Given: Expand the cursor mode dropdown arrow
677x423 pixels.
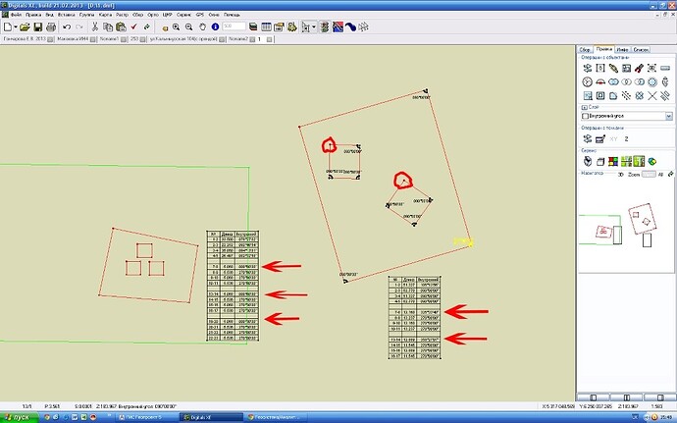Looking at the screenshot, I should pyautogui.click(x=314, y=26).
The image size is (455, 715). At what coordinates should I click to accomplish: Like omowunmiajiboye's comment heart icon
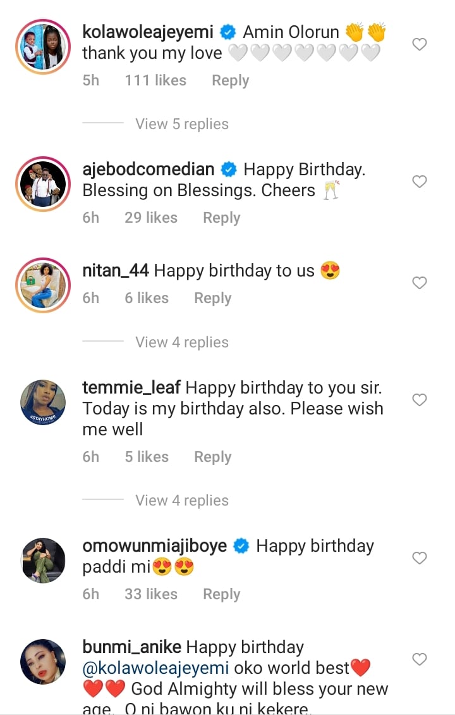[x=419, y=558]
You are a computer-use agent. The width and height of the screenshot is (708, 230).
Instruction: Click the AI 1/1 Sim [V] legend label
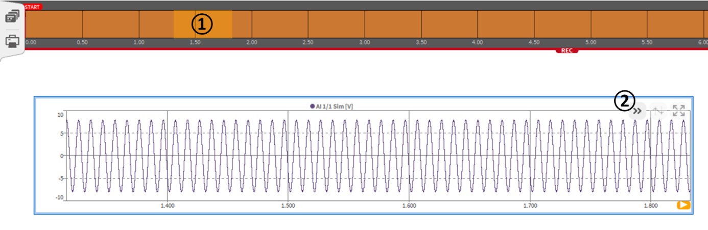[x=335, y=106]
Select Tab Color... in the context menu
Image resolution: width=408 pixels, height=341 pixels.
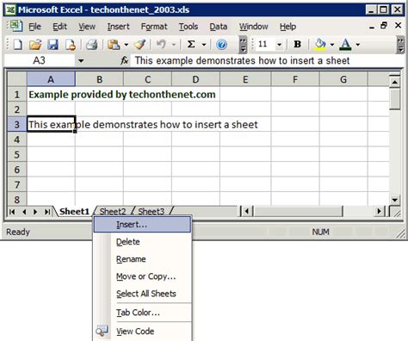[x=138, y=313]
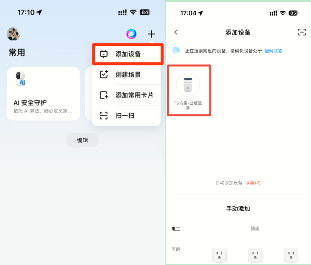Viewport: 311px width, 265px height.
Task: Cancel auto-adding via 取消(7)
Action: pos(253,183)
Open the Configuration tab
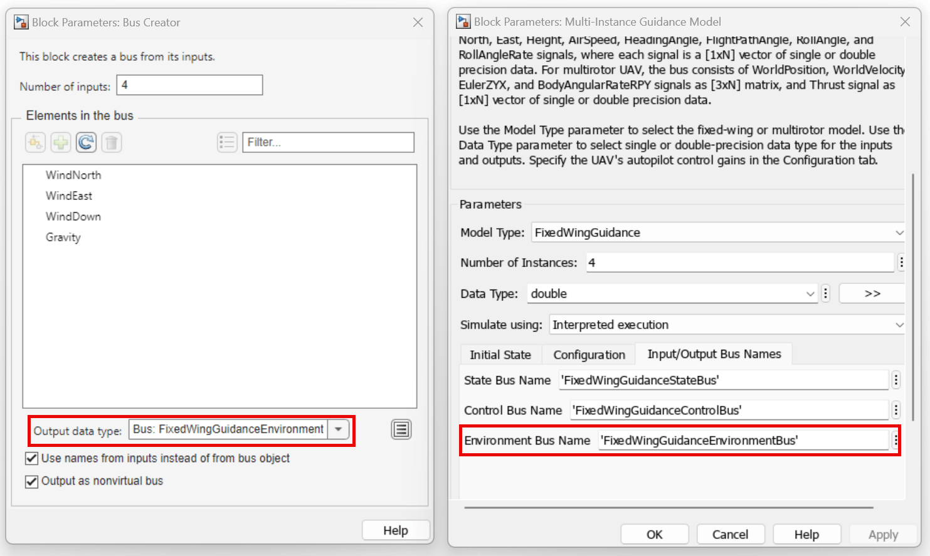 (588, 354)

**CONSEGNA:** Trascrivi senza modifiche le righe dell'elenco, a partire da quella che contiene "The image size" e fino all'ultima riga dell'elenco, entrambe incluse. Ometti le immagini.

**RISPOSTA ATTESA:**
The image size is (455, 715). At what coordinates should I click to accomplish: Like omowunmiajiboye's comment heart icon
[x=419, y=558]
You are a computer-use agent. The width and height of the screenshot is (708, 230).
Instruction: Click the AI 1/1 Sim [V] legend label
[x=335, y=106]
Select Tab Color... in the context menu
Image resolution: width=408 pixels, height=341 pixels.
[x=138, y=313]
Viewport: 311px width, 265px height.
Task: Cancel auto-adding via 取消(7)
Action: pos(253,183)
Open the Configuration tab
 (588, 354)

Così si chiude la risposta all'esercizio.